La suggestion du président du parlement bruxellois Charles Picqué (PS) de reporter à 2024 le décumul intégral des mandats de député et de membre d’un collège communal, en échange d’une diminution du nombre de députés bruxellois, a bénéficié samedi d’un premier accueil réservé du côté néerlandophone. Pour le sp.a Jef Van Damme, ces deux dossiers ne peuvent faire l’objet de décision au même endroit. Pour le chef de file bruxellois de la N-VA Johan Van den Driessche, il n’y a qu’une solution pour atténuer les tensions entre la Région et les communes: la fusion.

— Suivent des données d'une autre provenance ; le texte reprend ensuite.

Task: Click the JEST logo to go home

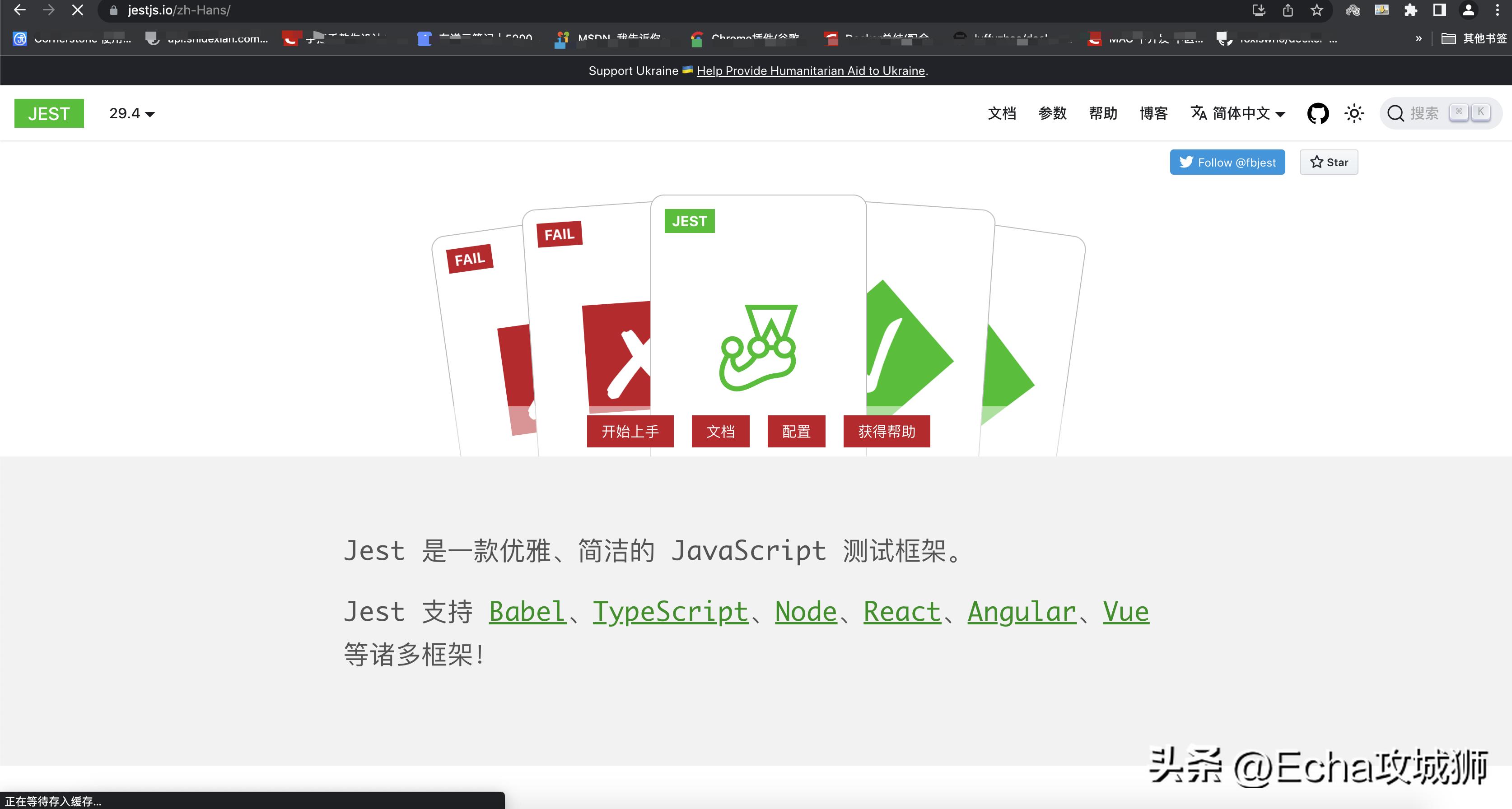Action: 49,113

« La proposition de M. Picqué porte sur deux choses très différentes. Le décumul auquel le sp.a est favorable (ndlr: mais auquel une majorité d’élus néerlandophones bruxellois -Open Vld; CD&V; et N-VA- sont opposés) peut faire l’objet d’un règlement en interne à Bruxelles, sans toucher aux équilibres de base. Le nombre actuel de parlementaires bruxellois résulte quant à lui d’un équilibre belge. Ce sont donc deux dossiers d’un ordre différent », a commenté Jef Van Damme, en marge des discours politiques de la séance d’ouverture de la Fête de l’Iris. Le chef de file de la N-VA au parlement bruxellois, Johan Van den Driessche, a quant à lui jugé positif que le président de l’assemblée bruxelloise plaide pour davantage de concertation avec la Flandre. « Mais je ne peux pas le suivre sur l’évolution des structures bruxelloises car cela ne résoudra pas les tensions que l’on observe entre elles. Pour cela, il n’y a à nos yeux qu’une solution: la fusion entre la Région et les 19 communes bruxelloises en une seule entité assortie de districts ou d’arrondissements comme cela se pratique à Anvers et dans d’autres villes à l’étranger », a-t-il dit. La proposition sur le décumul soutenue par une large majorité de députés bruxellois francophones et le sp.a et Groen, côté néerlandophone, n’a jusqu’ici pas pu atterrir en séance plénière. Les groupes de l’Open Vld, de la N-VA et du CD&V ont demandé et obtenu que le Conseil d’Etat se prononce à ce sujet. Ceux-ci redoutent que faute de majorité dans le groupe linguistique néerlandophone, le parlement procède un mois plus tard à un nouveau vote qui ne requerrait plus qu’un tiers des voix dans le groupe linguistique néerlandophone. Ainsi le prévoit une procédure mise en place il y a quelques années, en compensation de la représentation flamande garantie de 17 élus, pour contrer le risque de blocage des institutions bruxelloises par le Vlaams Blok.